EXTRACTED TEXT →
________
Comment author: Error 28 April 2016 04:43:05PM 0 points [-]

Upvoted for actually considering how it could be done. It does sort of answer the letter if not the spirit of what I had in mind.

Comment author: Lumifer 23 April 2016 01:38:51AM 0 points [-]

But another is that web sites, able to provide a look and feel appropriate to their community, plainly outcompeted networks of plaintext content.

Ah, yes, porn as the engine of technology.

The web had pictures, "networks of plaintext content" did not. Case closed.

Comment author: Error 28 April 2016 04:34:49PM 0 points [-]

Objection: I'm pretty sure Usenet had a colossal amount of porn, at least by the standards of the day. Maybe even still the case. I know its most common use today is for binaries, and I assume that most of that is porn.

Comment author: Lumifer 22 April 2016 07:16:04PM *  7 points [-]

I think you are making the argument for what was known as "the semantic web" -- the term seem to have fallen into disuse, though.

I also think that my browser is a client. It's not a client for structured raw information, though, because there is no server which feeds it that (a client is just one half of a client-server pair, after all. A server-less client is not of much use). My browser is a client for web pages which used to mean mostly HTML and nowadays mean whatever JS can conjure.

By the way, where does RSS fit into your picture of the world?

Comment author: Error 28 April 2016 04:32:37PM 0 points [-]

I use RSS all the time, mostly via Firefox's subscribe-to-page feature. I've considered looking for a native-client feed reader, but my understanding is that most sites don't provide a full-text feed, which defeats the point.

I dislike that it's based on XML, mostly because, even more so than JSON, XML is actively hostile to humans. It's no less useful for that, though.

So far as I know it doesn't handle reply chains at all, making it a sub-par fit for content that spawns discussion. I may be wrong about that. I still use it as the best available method for e.g. keeping up with LW.
________
COLLECTED MATERIAL →
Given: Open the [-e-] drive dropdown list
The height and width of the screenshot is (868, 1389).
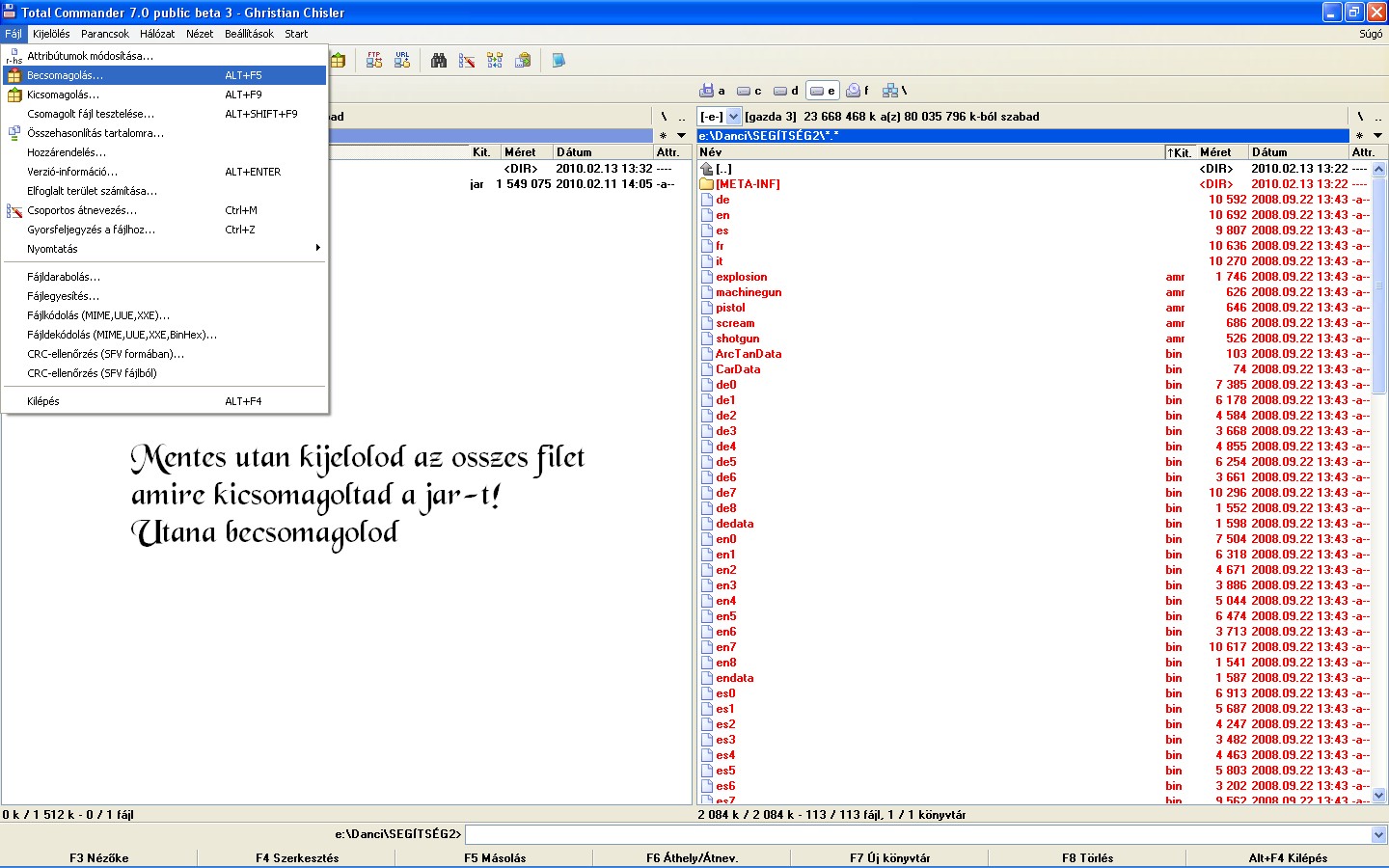Looking at the screenshot, I should tap(733, 117).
________
PROBLEMS AND TASKS →
A. In the comment thread on RSS and the web, what does Error mostly use to read RSS?
B. Extend the comment thread on RSS and the web, picking up right after its final sentence.
The material has no connection to the comment thread on RSS and the web.

THE RESPONSES →
A. Firefox's subscribe-to-page feature.

B.
Comment author: DanArmak 23 April 2016 01:36:36AM 2 points [-]

It would make messages mutable (or perhaps expose an immutable history, but make the 'current' reference mutable, like git does)

As an aside, git is about as good a fit as NNTP (which is to say, neither is really all that good in my opinion).

Git has immutable messages, but it also has mutable references (branches) for edits, and the references can be deleted for retractions. It has a tree structure for comments. It has pseudonymous authentication (sign your commits). It has plenty of room for data and metadata (e.g. specify a standard mapping filenames to headers). It can run over HTTP and has existing servers and clients including Javascript ones. It can be deployed in a centralized model (everyone pushes to the same server) but others can mirror your server using the same protocol, and there are RSS and email gateways available. Messages (commits) have globally unique IDs, allowing for incoming links. It makes your server state trivial to backup and to mirror. I could go on.

In fact, someone has already thought of this and wrote a similar system, called GitRap! (I didn't know about it before I checked just now.) It doesn't do exactly what I described, and it's tied to github right now, but you can view it as a POC.

To be clear: I am 95% not serious about this proposal. Solving the vastly simpler centralized problem is probably better.

Comment author: Error 28 April 2016 04:21:23PM 0 points [-]

I think that's a terrible idea and it is awesome that it exists. :-P

Comment author: DanArmak 23 April 2016 01:22:57AM *  7 points [-]

I completely agree with everything you've said in the first half of your post. But I strongly disagree that NNTP is a good choice for a backend standard. (At this point you can say that you'll argue your case in a future post instead of replying to this comment.)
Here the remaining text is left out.